= Patumbak =

Patumbak is a town and administrative district within Deli Serdang Regency of North Sumatra province of Indonesia. It covers an area of 46.79 km2, and had a population of 88,961 at the 2010 Census and 97,994 at the 2020 Census; the official estimate as of mid-2024 was 106,762, consisting of 53,802 males and 52,960 females. It lies immediately southeast of Medan city, of which it is effectively a suburb.

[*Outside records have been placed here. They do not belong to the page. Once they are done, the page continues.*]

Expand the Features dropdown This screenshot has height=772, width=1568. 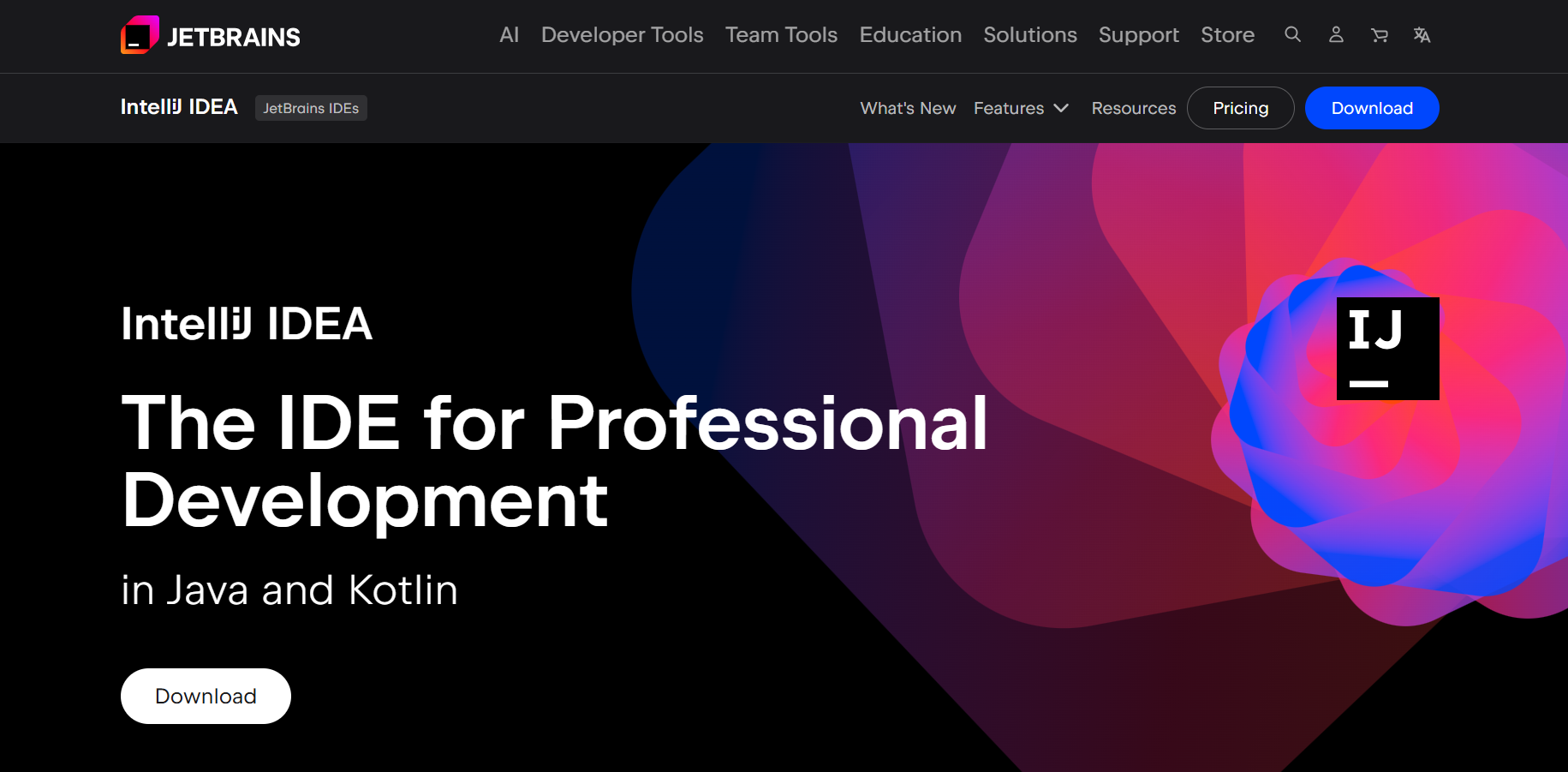(x=1020, y=108)
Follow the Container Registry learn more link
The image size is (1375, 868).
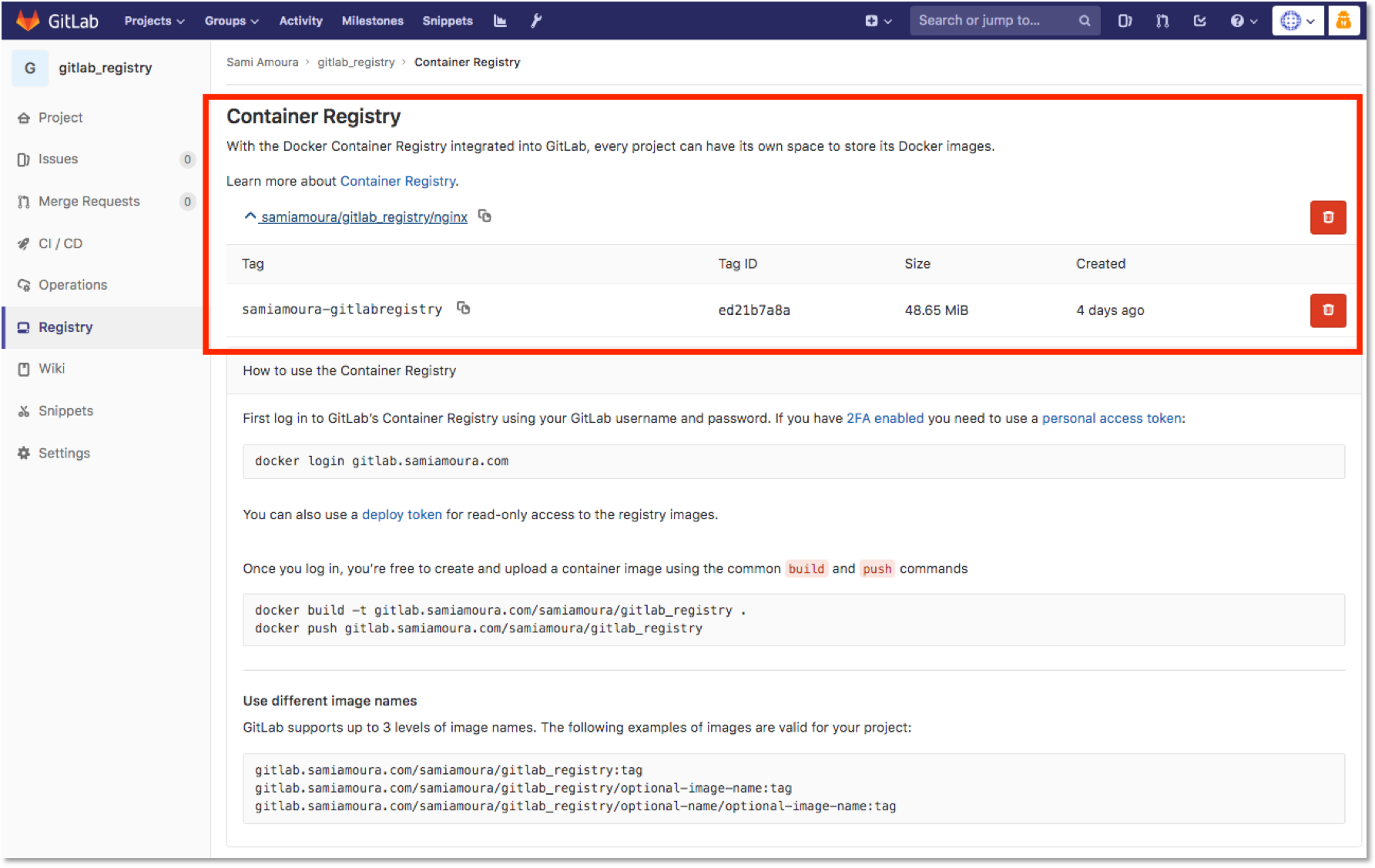pos(397,181)
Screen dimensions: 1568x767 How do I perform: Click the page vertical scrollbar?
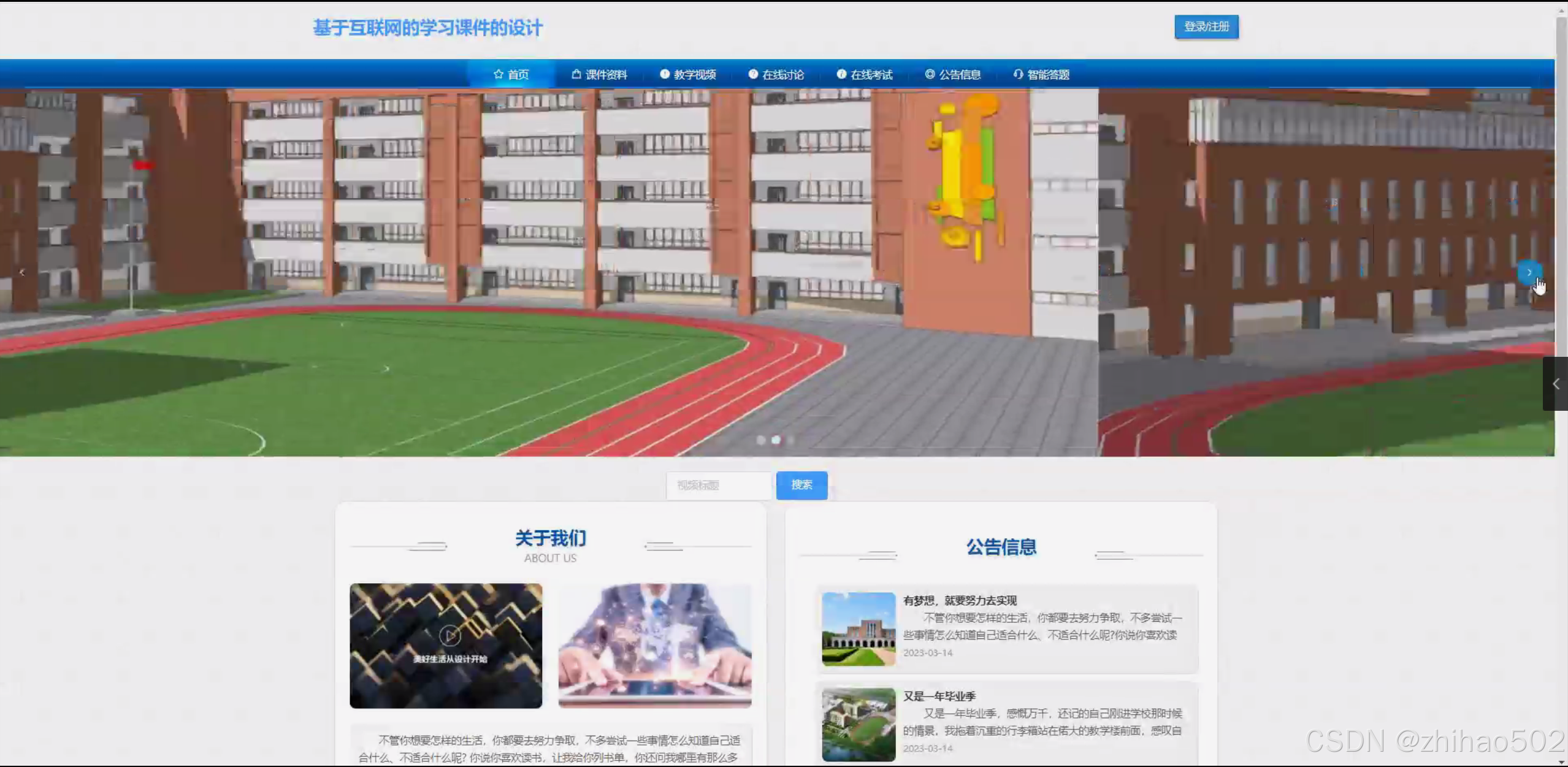[x=1561, y=184]
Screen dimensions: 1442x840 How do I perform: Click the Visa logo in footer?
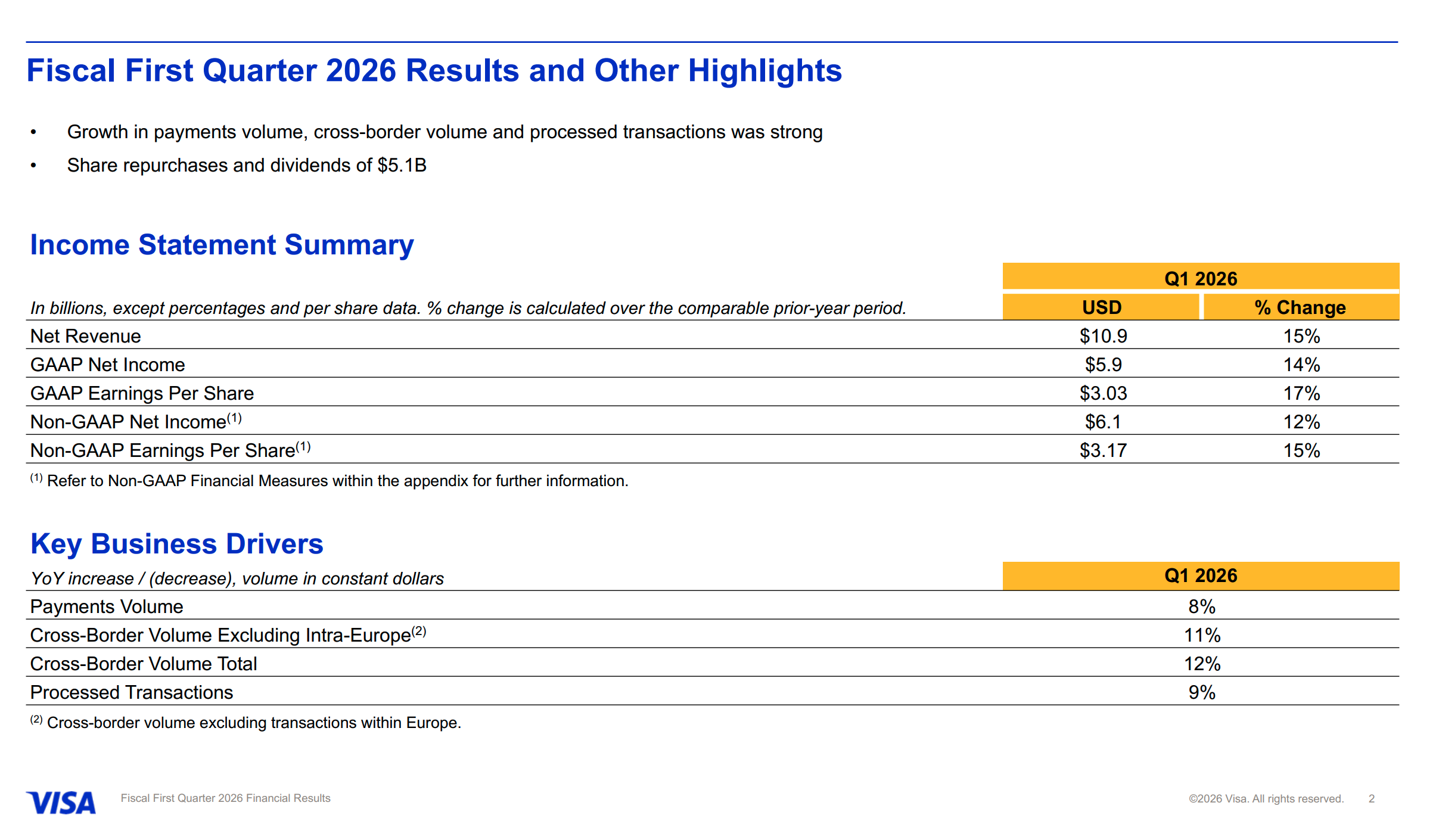[x=61, y=802]
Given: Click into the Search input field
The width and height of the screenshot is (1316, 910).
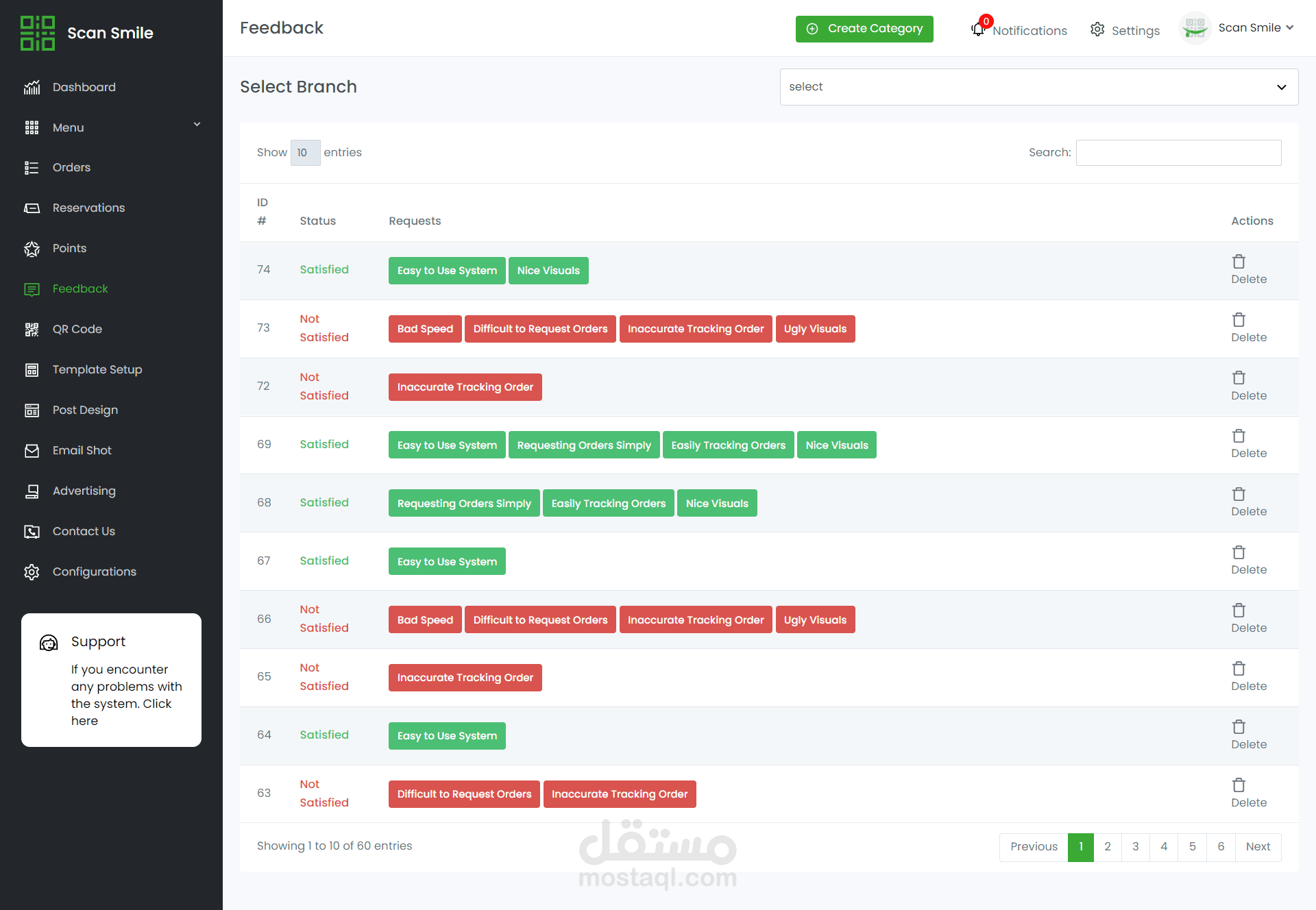Looking at the screenshot, I should [x=1178, y=153].
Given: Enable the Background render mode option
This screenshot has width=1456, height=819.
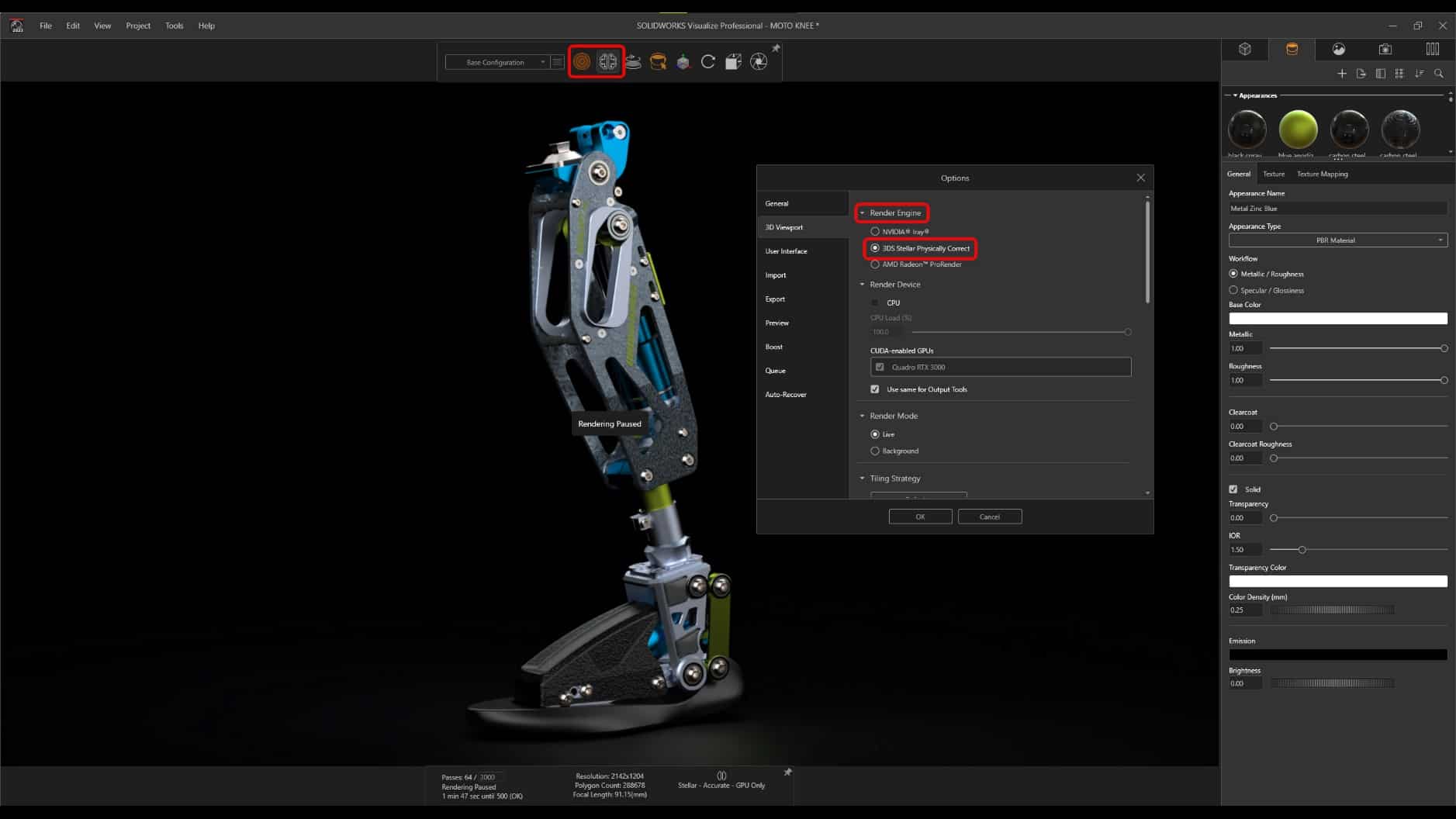Looking at the screenshot, I should point(876,451).
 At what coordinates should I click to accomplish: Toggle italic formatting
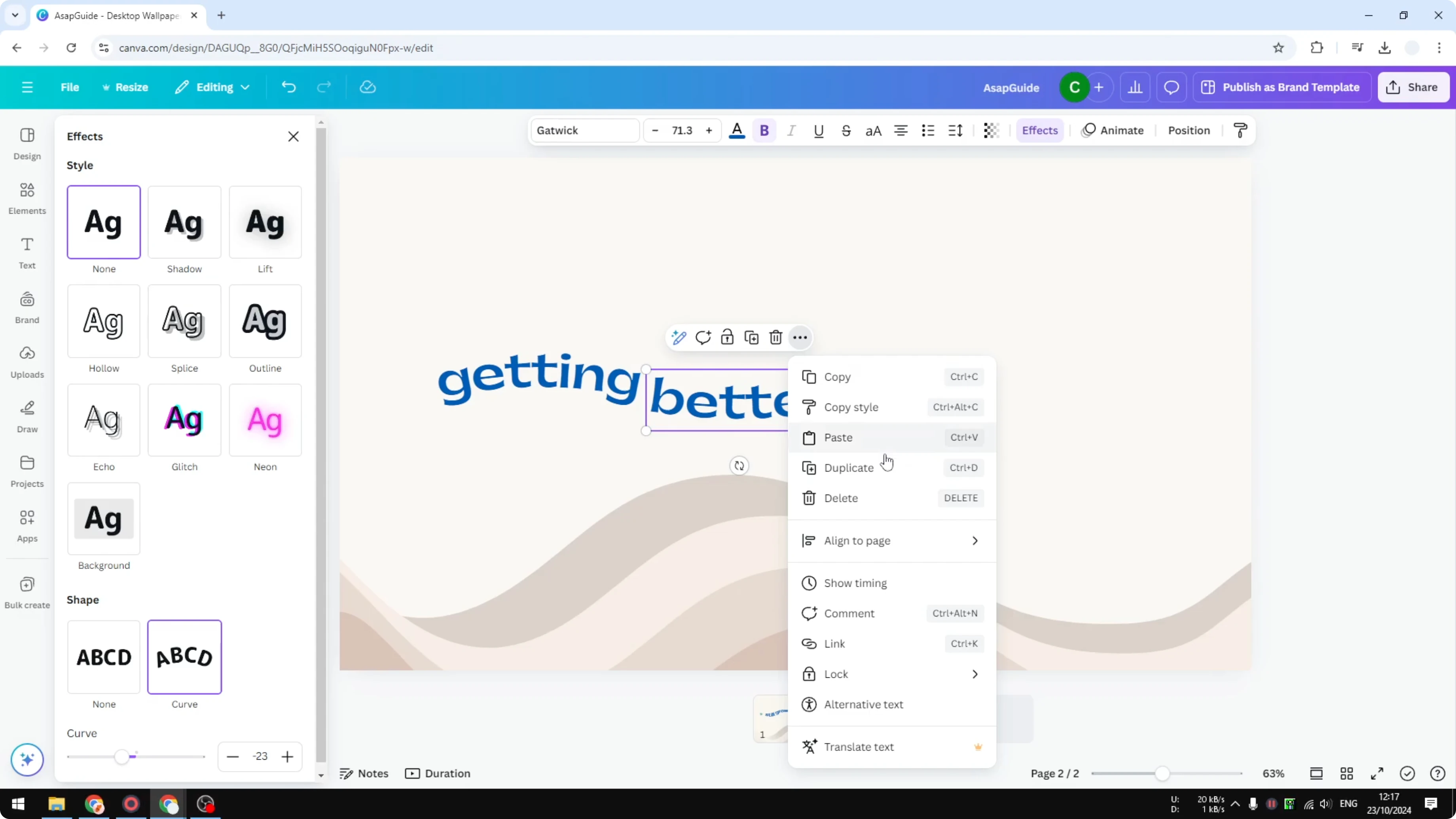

The district comprises eight administrative "villages", listed below with their areas and their populations at the 2020 Census and as at the official estimates for mid 2024, all of which have the status of desa and share the postcode of 20361.

| Kode Wilayah | Name | Area in km^{2} | Population Census 2020 | Population Estimate mid 2024 |
|---|---|---|---|---|
| 12.07.21.2001 | Lantasan Baru | 3.72 | 2,595 | 2,868 |
| 12.07.21.2002 | Patumbak I (Patumbak Satu) | 7.19 | 7,136 | 8,086 |
| 12.07.21.2003 | Patumbak II (Patumbak Dua) | 6.54 | 8,655 | 9,142 |
| 12.07.21.2004 | Lantasan Lama | 1.86 | 4,219 | 5,205 |
| 12.07.21.2005 | Sigara Gara | 3.04 | 11,532 | 13,119 |
| 12.07.21.2006 | Marendal I (Marendal Satu) | 8.15 | 30,419 | 33,791 |
| 12.07.21.2007 | Marendal II (Marendal Dua) | 7.11 | 16,764 | 17,412 |
| 12.07.21.2008 | Patumbak Kampung | 6.18 | 16,674 | 17,139 |
| 12.07.21 | Totals | 43.79 | 97,994 | 106,762 |

The first four of these desa lie in the south half of the district, and the last four lie in the more densely populated north half.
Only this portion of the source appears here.